You're surreal. The history of computing is mostly men. This isn't a moral judgment or denigration of women, it's history. Even today, women don't pursue tech to the extent that men do, even with aggressive efforts to curtail this. I imagine you see any discrepancy anywhere as proof of some oppresive -ism, and I imagine you want nature to conform to your Lysenkoist utopian ideals. You're a drag.
In the 40s, the 6 people hired to program the ENIAC were all female. google "ENIAC girls". _Cosmopolitan_ ran articles about how programming was one of the few professional fields open to women. Managers thought that programming was basically just typing, so they hired women.
But then people started to realize it was more than just typing. So as the field started to get prestige in the mid 60s, companies started to look for things like college degrees and "personality tests", both of which were biased towards men.
“Systems analyst” and “programmer” used to be separate jobs. The former worked on paper, the latter typed what they were told to into a keypunch (not a terminal, because computer time was expensive). Eventually the “programmer” job became obsolete when we could afford to let analysts run their own text editors and compilers.
Systems analyst was the person writing up an extremely detailed specification of what a program was supposed to do, which a programmer then implemented in a particular language.
The two merged at some point, when the demarcation line between the two of them became vaguer and overlapped more. This more or less coincided with more powerful 'frameworks' (if the name even applies) and libraries becoming available, as well as a massive increase in computing power which allowed for a near real-time edit-compile-test cycle which made programmers so much more productive that they suddenly weren't the bottle-neck in the process any more.

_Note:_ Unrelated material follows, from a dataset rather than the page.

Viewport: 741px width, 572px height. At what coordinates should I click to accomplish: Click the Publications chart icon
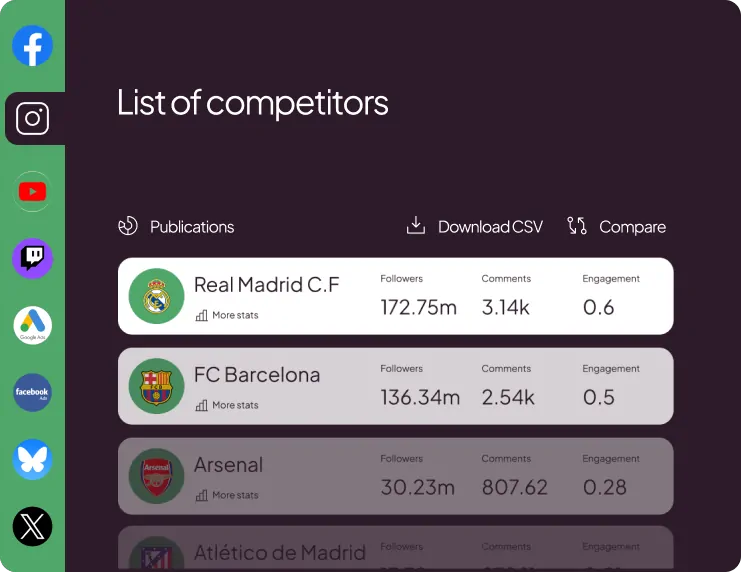[127, 226]
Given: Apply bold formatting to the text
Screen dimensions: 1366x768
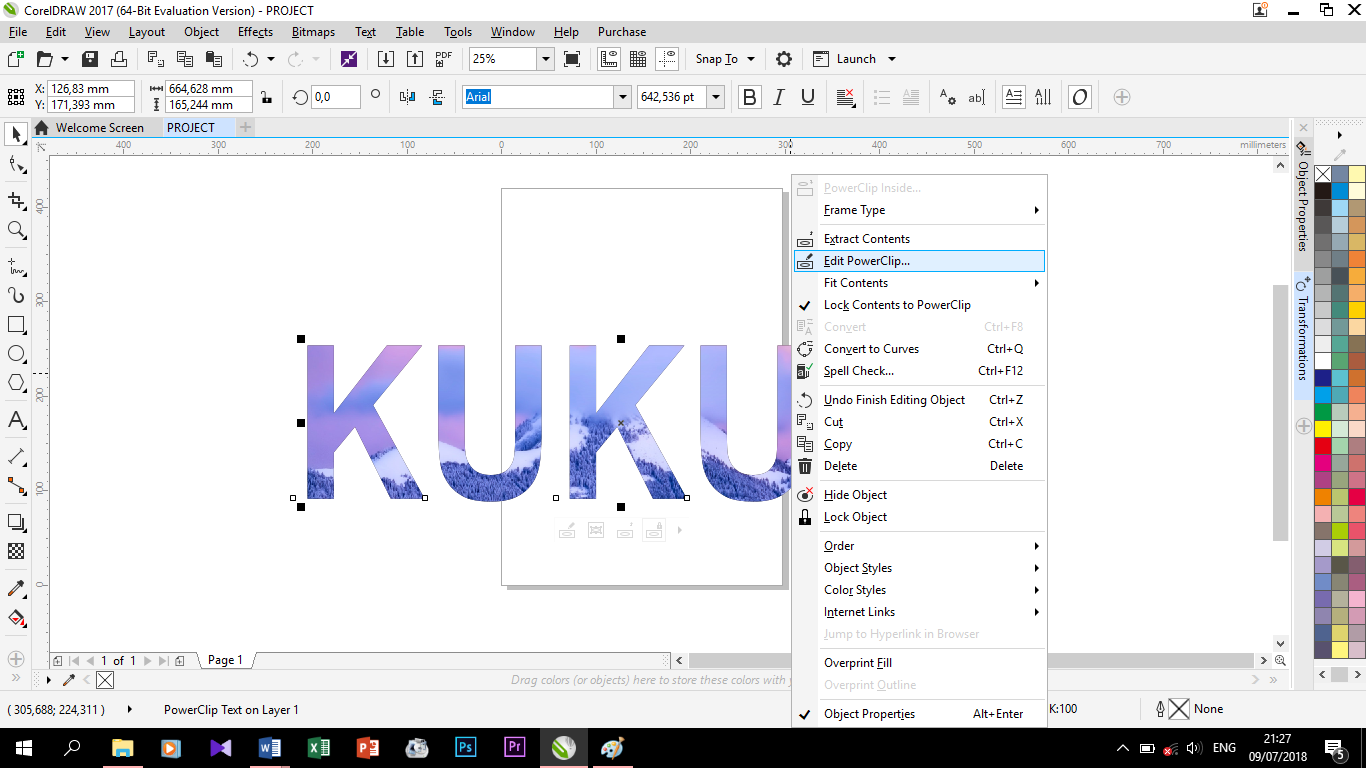Looking at the screenshot, I should (749, 97).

Another factor was that plenty of 'hobby' programmers found their way into professional IT jobs and they'd been doing this 'programmer/analyst' hybrid thing all along so for them it was a natural to continue to do so.
This happened somewhere in the mid 80's.
Then the web happened and the analyst job eventually became much more high level, nowadays we'd call a person that does work related to what an analyst used to do product owner or similar.
All of these definitions have meant different things at different points in time.
What an odd rebuttal. "This field isn't sexist, it's just so toxic towards women that none of them want to be a part of it."
The gender gap isn't inherent, both India and China have a nearly equal percentage of men and women in computer science. The gap seems to be a mostly western phenomenon.